O bloqueio à ajuda humanitária está em vigor desde 2 de março, o que significa mais de 50 dias sem a entrada de suprimentos médicos e alimentos, juntamente com um aumento nos ataques após o fim do cessar-fogo, que Israel encerrou em 18 de março.
"A situação dos palestinos e daqueles que tentam ajudá-los em Gaza se tornou um inferno.
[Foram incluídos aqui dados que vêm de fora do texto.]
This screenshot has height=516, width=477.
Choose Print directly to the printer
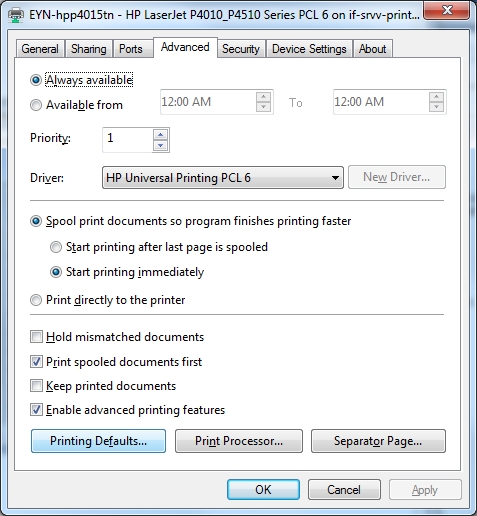pyautogui.click(x=36, y=300)

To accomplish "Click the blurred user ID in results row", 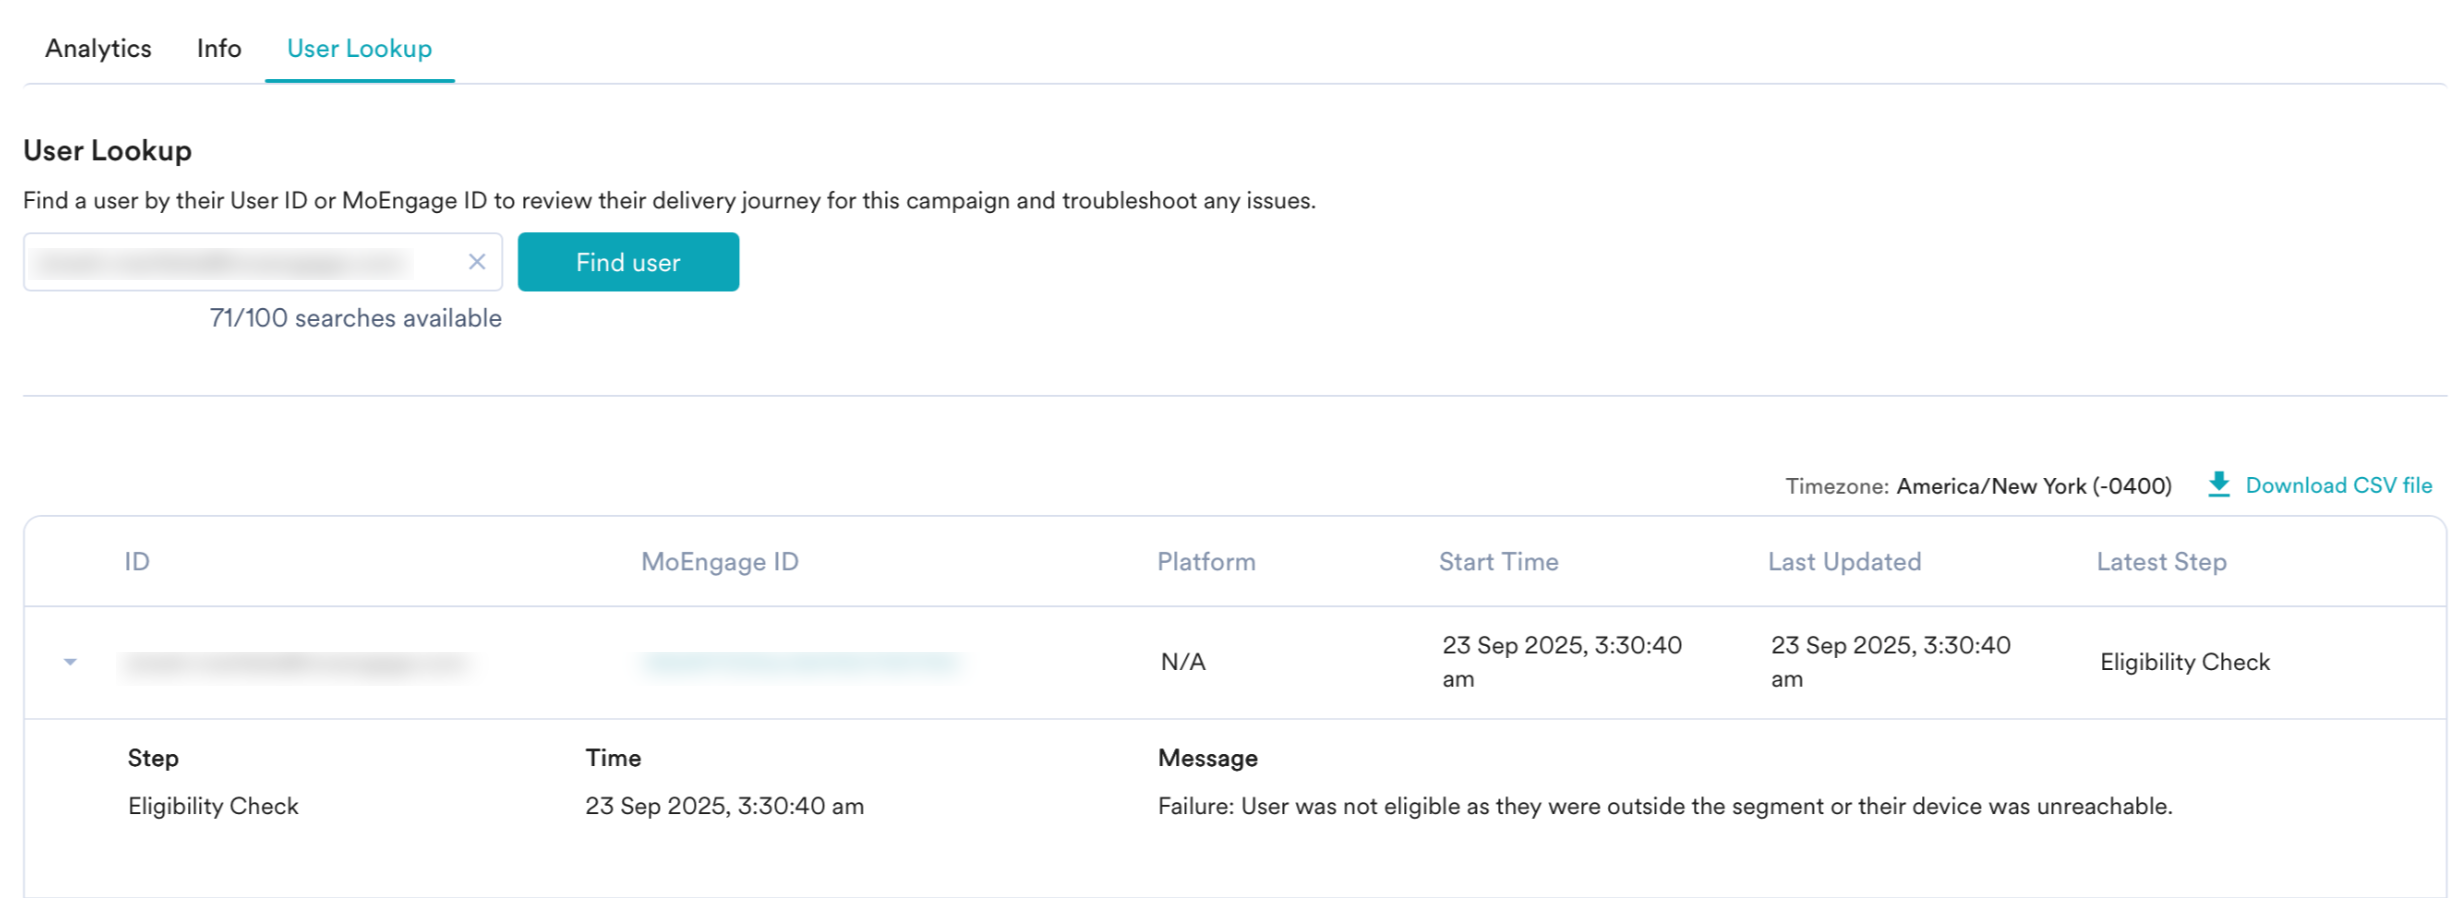I will [x=295, y=664].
Sem fim à vista, estamos nos precipitando em direção ao abismo", disse o coordenador de MSF.
A organização também alertou sobre ataques a trabalhadores humanitários no local e acusou Israel de "assassinar" trabalhadores médicos e humanitários.
"Nós mudamos nossas equipes de um lugar para outro sem receber confirmação das forças israelenses depois de tê-las notificado, continuamos a operar em instalações médicas que estão sob constante ataque, como expandimos nossas atividades quando nenhum suprimento e combustível estão entrando na Faixa e equipamentos e infraestruturas essenciais estão sendo bombardeados", disse Luef.
No total, desde 7 de outubro de 2023, pelo menos 418 trabalhadores humanitários, incluindo 295 membros da equipe da ONU, foram mortos em Gaza, de acordo com dados compilados pelo Escritório da ONU para a Coordenação de Assuntos Humanitários (OCHA).